[PROVIDED ENTRIES]
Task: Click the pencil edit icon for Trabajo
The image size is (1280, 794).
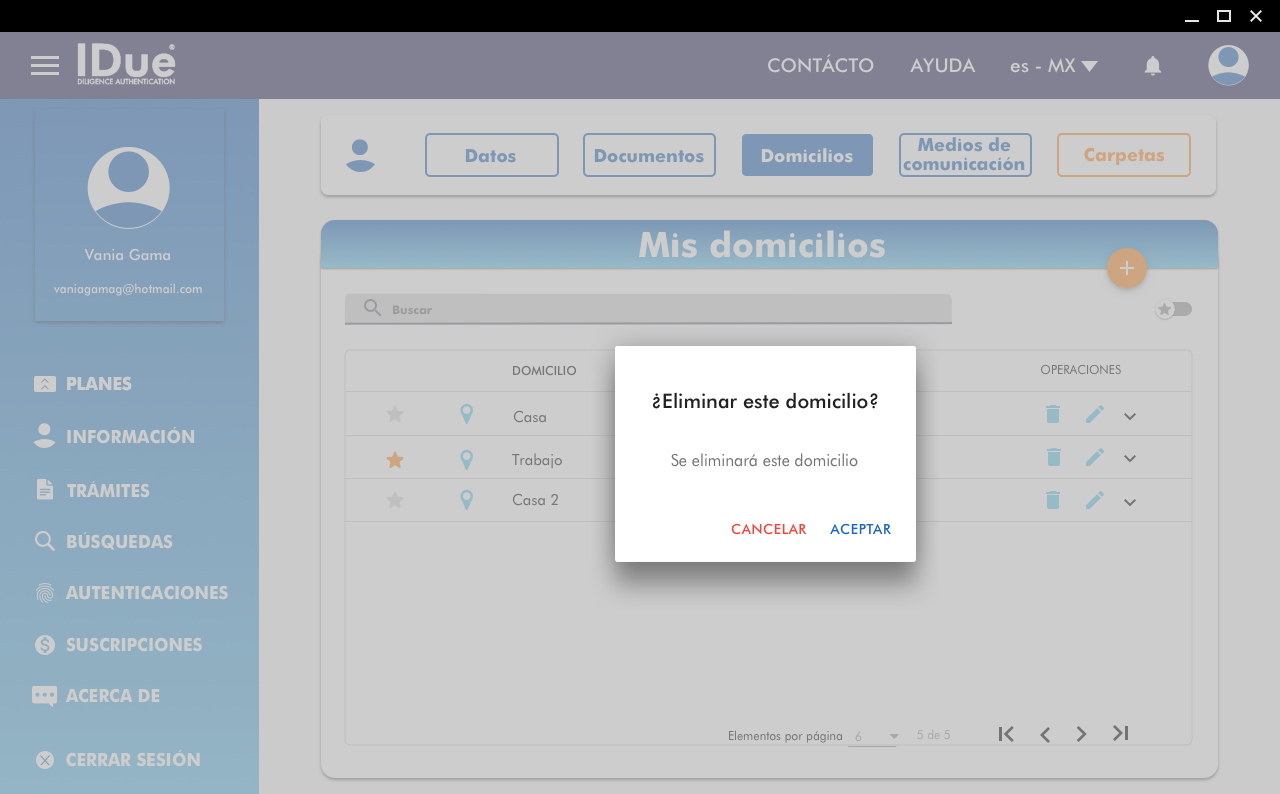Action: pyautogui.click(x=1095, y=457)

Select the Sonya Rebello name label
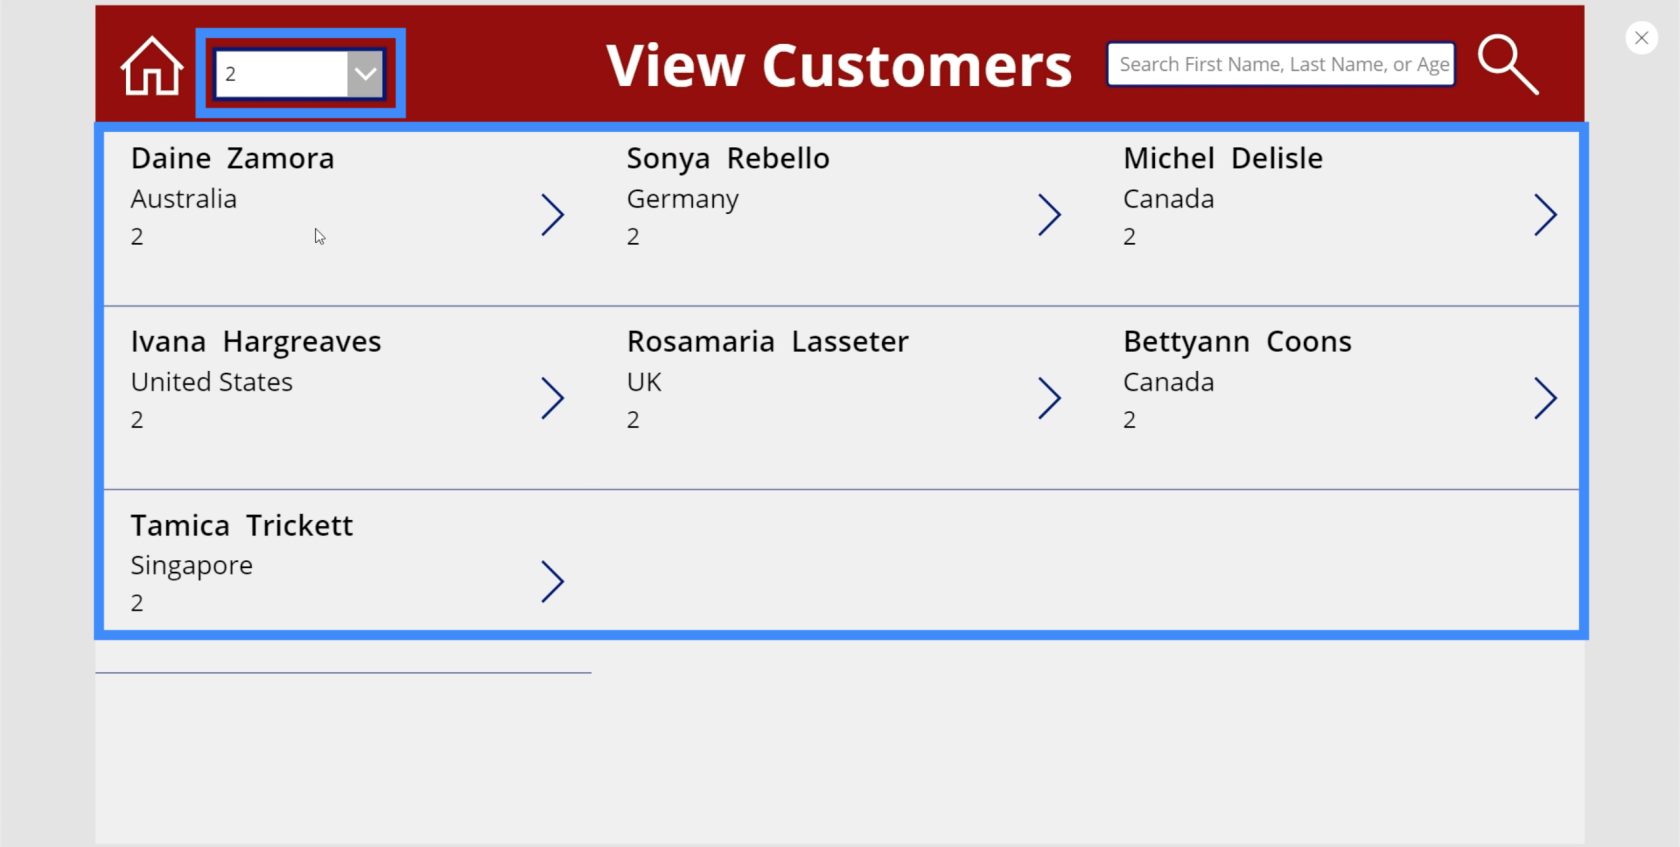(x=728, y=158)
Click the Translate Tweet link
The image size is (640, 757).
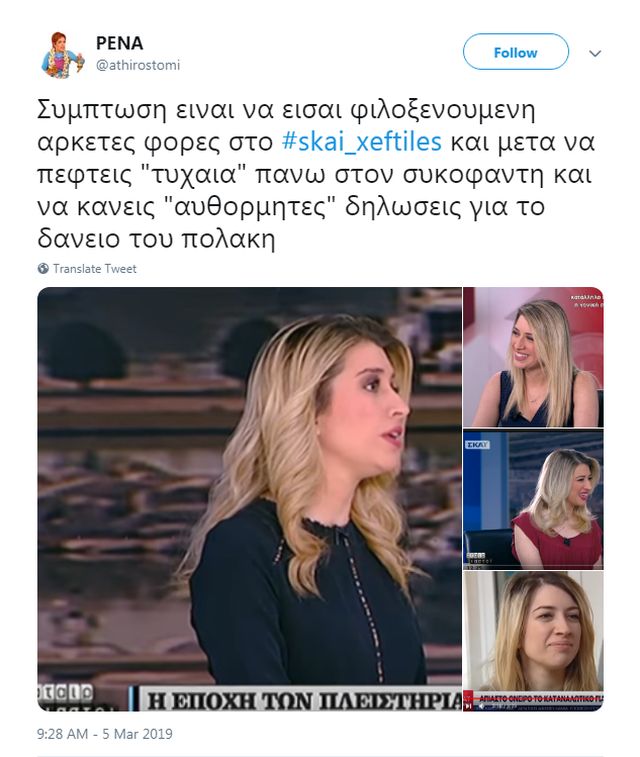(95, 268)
---
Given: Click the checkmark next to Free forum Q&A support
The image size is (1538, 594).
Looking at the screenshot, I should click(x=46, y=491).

[GIVEN TASK]
Reproduce as a numbered list the lines running from the line containing "Given: Click the" up to and including the line containing "Looking at the", leaving out any blank lines.

[THE ANSWER]
1. Given: Click the checkmark next to Free forum Q&A support
2. The image size is (1538, 594).
3. Looking at the screenshot, I should click(x=46, y=491).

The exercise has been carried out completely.